Au cœur de ces festivités, joueurs et supporters restent concentrés sur l’essentiel : la mission reste incomplète. La victoire face à Haïti a certes déclenché l’euphorie, mais elle n’a offert qu’une nouvelle opportunité de disputer un match qui pourrait marquer l’histoire récente du football écossais.
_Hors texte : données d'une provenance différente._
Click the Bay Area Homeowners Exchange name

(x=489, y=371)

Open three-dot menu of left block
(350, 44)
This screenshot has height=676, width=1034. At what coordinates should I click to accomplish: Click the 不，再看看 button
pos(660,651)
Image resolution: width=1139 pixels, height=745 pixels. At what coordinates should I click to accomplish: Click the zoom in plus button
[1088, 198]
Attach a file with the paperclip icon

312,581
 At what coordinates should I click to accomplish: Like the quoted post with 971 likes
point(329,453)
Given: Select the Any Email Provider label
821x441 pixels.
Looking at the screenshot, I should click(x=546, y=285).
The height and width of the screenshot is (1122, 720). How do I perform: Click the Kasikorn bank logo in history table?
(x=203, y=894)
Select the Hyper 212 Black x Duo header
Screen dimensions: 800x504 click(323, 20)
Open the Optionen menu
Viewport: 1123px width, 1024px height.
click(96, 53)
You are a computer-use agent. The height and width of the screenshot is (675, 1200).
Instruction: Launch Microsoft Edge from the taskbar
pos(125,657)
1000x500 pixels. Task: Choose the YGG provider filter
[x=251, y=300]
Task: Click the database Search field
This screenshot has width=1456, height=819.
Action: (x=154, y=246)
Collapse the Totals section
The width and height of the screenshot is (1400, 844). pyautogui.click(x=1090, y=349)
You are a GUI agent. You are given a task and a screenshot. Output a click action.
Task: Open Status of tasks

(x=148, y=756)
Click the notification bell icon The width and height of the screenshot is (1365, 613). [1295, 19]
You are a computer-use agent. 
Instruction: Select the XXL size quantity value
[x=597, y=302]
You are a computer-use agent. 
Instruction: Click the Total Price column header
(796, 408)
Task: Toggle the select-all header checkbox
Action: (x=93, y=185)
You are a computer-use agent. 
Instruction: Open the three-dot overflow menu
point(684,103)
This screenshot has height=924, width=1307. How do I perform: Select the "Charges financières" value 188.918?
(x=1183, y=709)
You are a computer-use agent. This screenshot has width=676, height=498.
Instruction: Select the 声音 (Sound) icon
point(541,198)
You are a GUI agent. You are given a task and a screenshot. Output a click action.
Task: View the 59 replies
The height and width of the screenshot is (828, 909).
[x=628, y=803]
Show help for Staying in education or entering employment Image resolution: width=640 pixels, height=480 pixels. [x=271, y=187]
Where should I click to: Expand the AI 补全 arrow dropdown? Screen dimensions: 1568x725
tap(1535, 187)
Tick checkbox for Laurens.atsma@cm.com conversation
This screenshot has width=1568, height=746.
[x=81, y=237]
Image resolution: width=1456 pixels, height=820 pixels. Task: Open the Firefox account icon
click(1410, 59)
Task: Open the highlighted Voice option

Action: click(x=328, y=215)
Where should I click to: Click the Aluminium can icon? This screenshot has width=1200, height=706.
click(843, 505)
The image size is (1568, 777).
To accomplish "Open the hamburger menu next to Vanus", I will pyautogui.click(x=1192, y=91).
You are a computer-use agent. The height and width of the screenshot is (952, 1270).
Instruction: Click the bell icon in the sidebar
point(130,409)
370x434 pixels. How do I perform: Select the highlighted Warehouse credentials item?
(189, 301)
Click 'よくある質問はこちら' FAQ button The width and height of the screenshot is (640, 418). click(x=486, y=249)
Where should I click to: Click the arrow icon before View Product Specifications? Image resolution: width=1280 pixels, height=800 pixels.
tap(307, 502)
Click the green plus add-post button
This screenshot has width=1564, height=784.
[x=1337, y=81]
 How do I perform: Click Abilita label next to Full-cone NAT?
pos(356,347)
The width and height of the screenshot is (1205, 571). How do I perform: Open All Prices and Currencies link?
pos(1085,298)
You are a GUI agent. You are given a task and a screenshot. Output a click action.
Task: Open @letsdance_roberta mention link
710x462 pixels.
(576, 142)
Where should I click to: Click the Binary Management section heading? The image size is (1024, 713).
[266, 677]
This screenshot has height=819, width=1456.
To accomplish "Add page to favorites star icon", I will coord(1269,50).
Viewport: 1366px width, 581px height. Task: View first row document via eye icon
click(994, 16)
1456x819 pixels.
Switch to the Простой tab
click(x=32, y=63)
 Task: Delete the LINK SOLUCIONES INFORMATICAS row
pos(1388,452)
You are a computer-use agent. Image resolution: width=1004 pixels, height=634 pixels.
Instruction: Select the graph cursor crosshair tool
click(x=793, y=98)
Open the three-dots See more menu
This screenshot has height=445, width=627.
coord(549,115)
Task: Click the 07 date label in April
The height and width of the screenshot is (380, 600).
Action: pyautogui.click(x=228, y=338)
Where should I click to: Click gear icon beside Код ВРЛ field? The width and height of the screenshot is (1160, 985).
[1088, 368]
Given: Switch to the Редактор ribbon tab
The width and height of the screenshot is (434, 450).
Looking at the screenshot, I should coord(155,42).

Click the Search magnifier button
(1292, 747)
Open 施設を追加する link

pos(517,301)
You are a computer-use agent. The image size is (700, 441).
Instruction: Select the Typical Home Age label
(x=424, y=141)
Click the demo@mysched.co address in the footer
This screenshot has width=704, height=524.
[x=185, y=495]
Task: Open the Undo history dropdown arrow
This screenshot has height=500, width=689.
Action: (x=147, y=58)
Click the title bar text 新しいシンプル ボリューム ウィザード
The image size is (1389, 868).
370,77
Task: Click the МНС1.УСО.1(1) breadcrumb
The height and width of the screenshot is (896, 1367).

Prochain obstacle : le Maroc, non pas un simple adversaire, mais un véritable test qui pourrait sceller le destin d’une génération.
Depuis plusieurs semaines, la ville s’est approprié l’identité écossaise : les fans ont investi les places, les bars et les artères, faisant résonner dans l’air les chants traditionnels venus du nord de la Grande-Bretagne.
Cette effervescence collective évoque le célèbre « garçon au ballon » des bandes dessinées écossaises, ce gamin qui rêvait d’inscrire le but victorieux en finale de Coupe du monde à chaque coup de pied donné dans un ballon — ou même une canette vide — comme le rappelle la BBC.
Aujourd’hui, des milliers d’Écossais vivent ce rêve, mais sur la pelouse et non plus seulement dans l’imaginaire. Reste que, sur un terrain, les beaux rêves ne suffisent pas : les grands matchs se gagnent par la performance et la capacité à dompter les adversaires les plus coriaces, non par les émotions seules.